__What is required__. Set down only the lines from the one containing "This screenshot has height=815, width=2073." through the final line of the entries below, exactly as they stand, with no pictures.

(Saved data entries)
--

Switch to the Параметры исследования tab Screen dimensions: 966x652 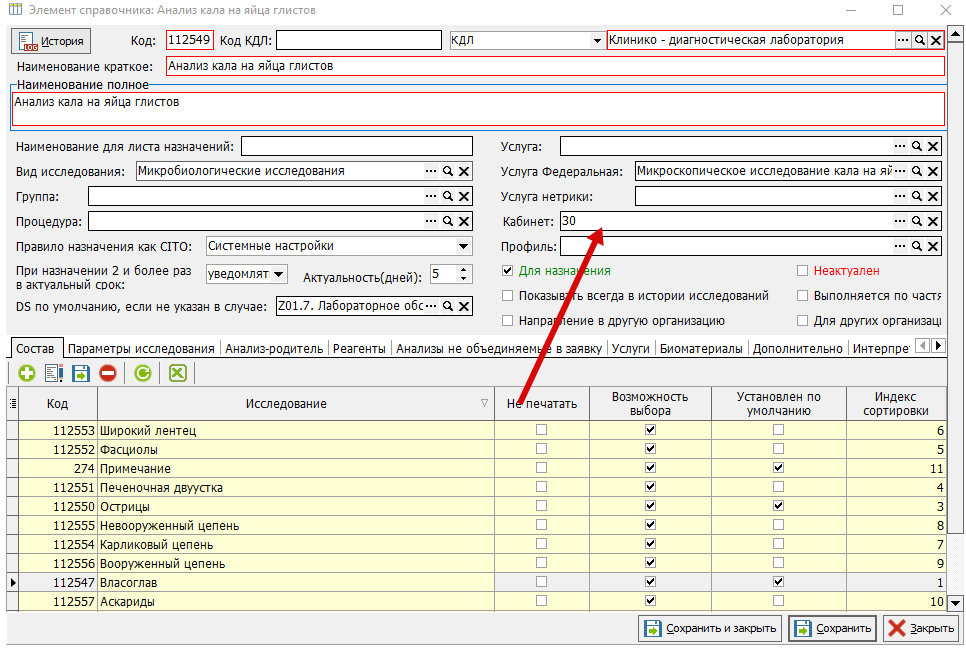(141, 349)
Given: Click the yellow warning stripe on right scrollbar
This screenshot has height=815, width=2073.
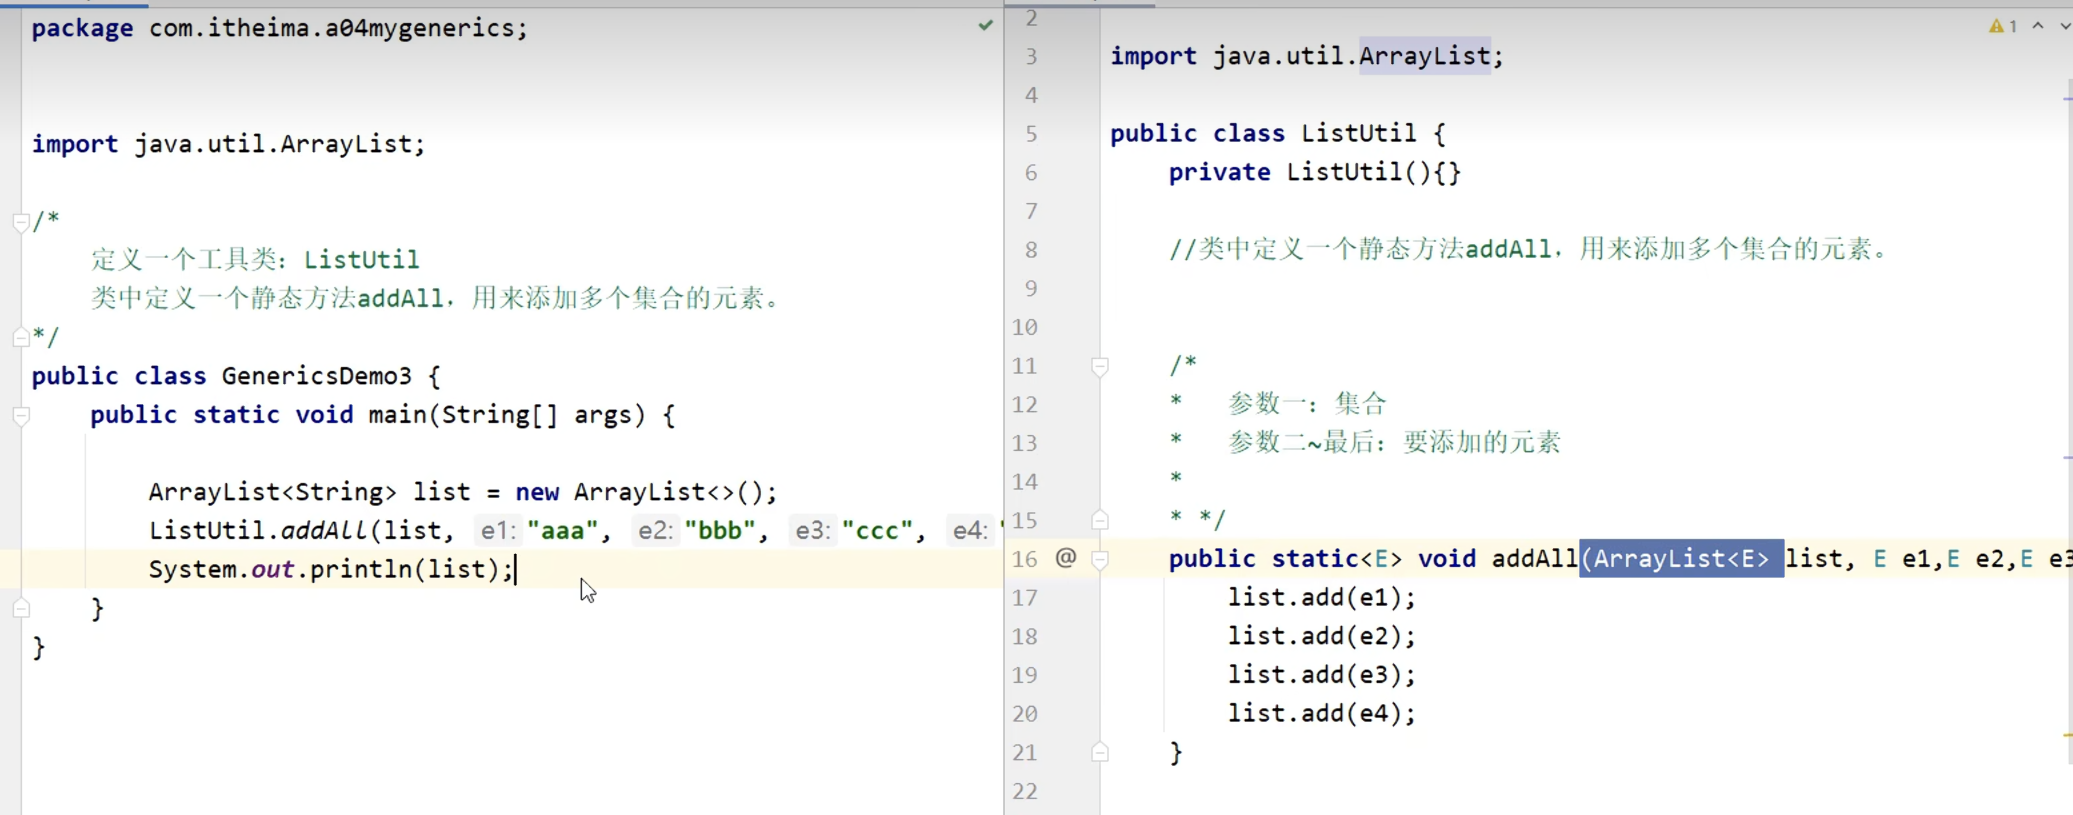Looking at the screenshot, I should pos(2066,735).
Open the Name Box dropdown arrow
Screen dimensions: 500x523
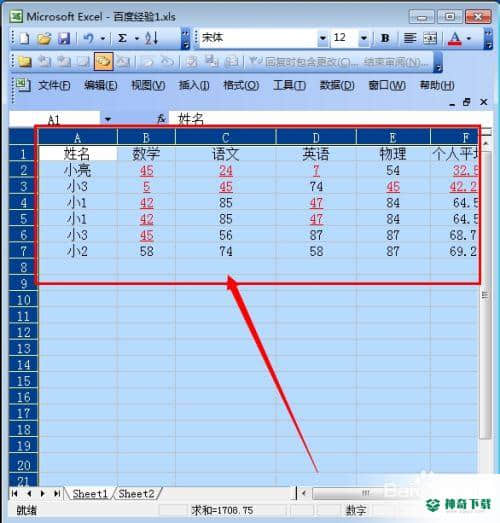coord(108,119)
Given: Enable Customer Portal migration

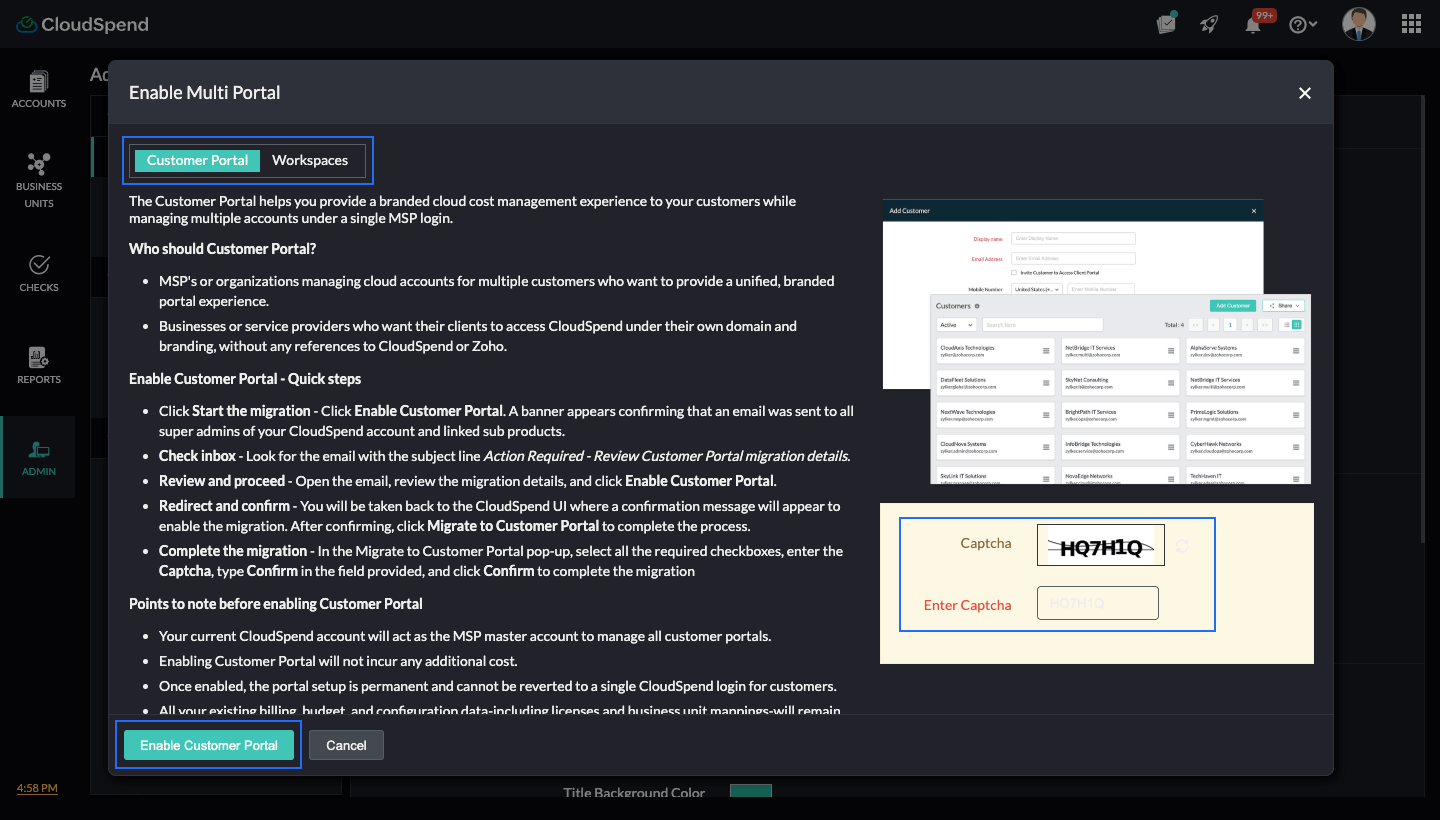Looking at the screenshot, I should point(208,744).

--

__Task solution__.
This screenshot has height=815, width=2073.
Looking at the screenshot, I should pos(2066,735).
Open the Name Box dropdown arrow
Screen dimensions: 500x523
coord(108,119)
Given: Enable Customer Portal migration

Looking at the screenshot, I should point(208,744).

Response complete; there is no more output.